EXERCISE BRIEF:
Would you repeat each line below exactly, without the pictures?

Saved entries
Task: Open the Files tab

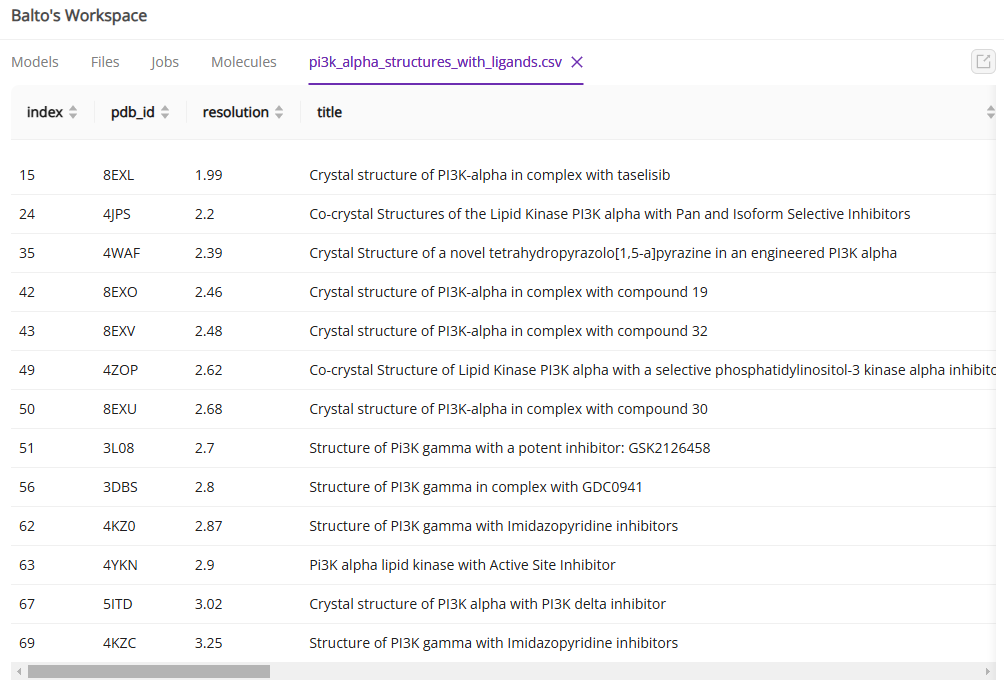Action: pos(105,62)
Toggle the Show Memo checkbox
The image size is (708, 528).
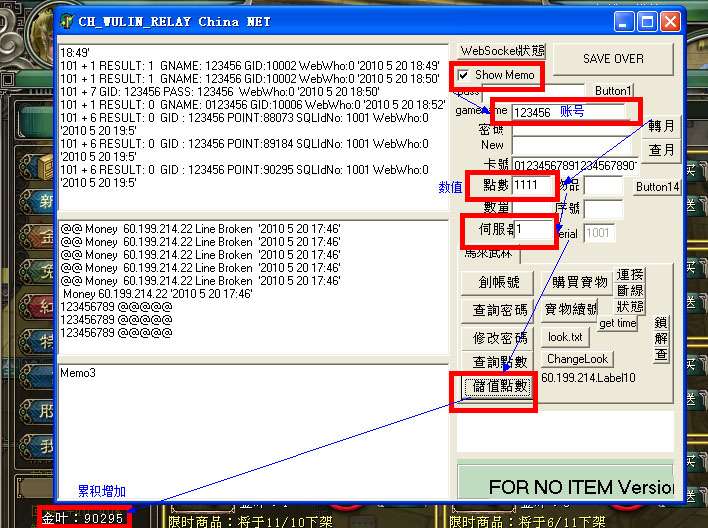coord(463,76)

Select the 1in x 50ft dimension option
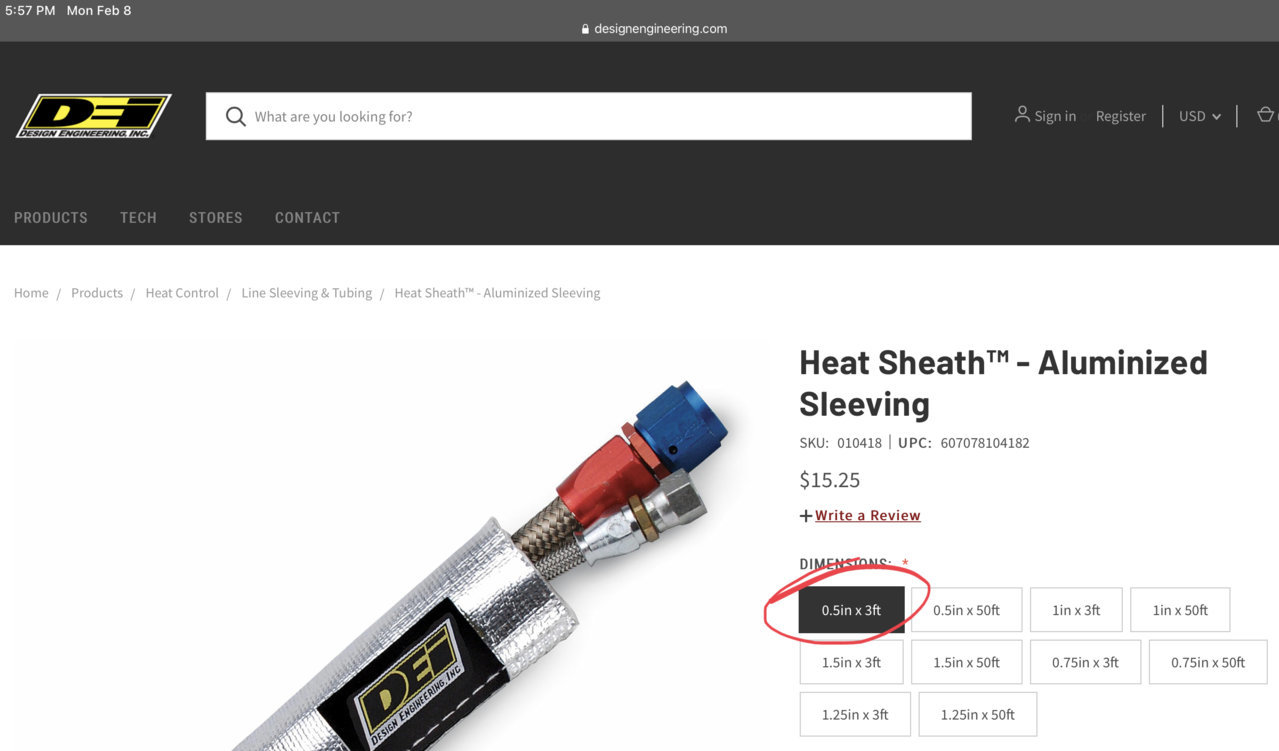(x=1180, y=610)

COMPLETED EXERCISE:
Task: Open the Files tab

Action: pos(105,62)
Toggle the Show Memo checkbox
The image size is (708, 528).
coord(463,76)

Select the 1in x 50ft dimension option
(x=1180, y=610)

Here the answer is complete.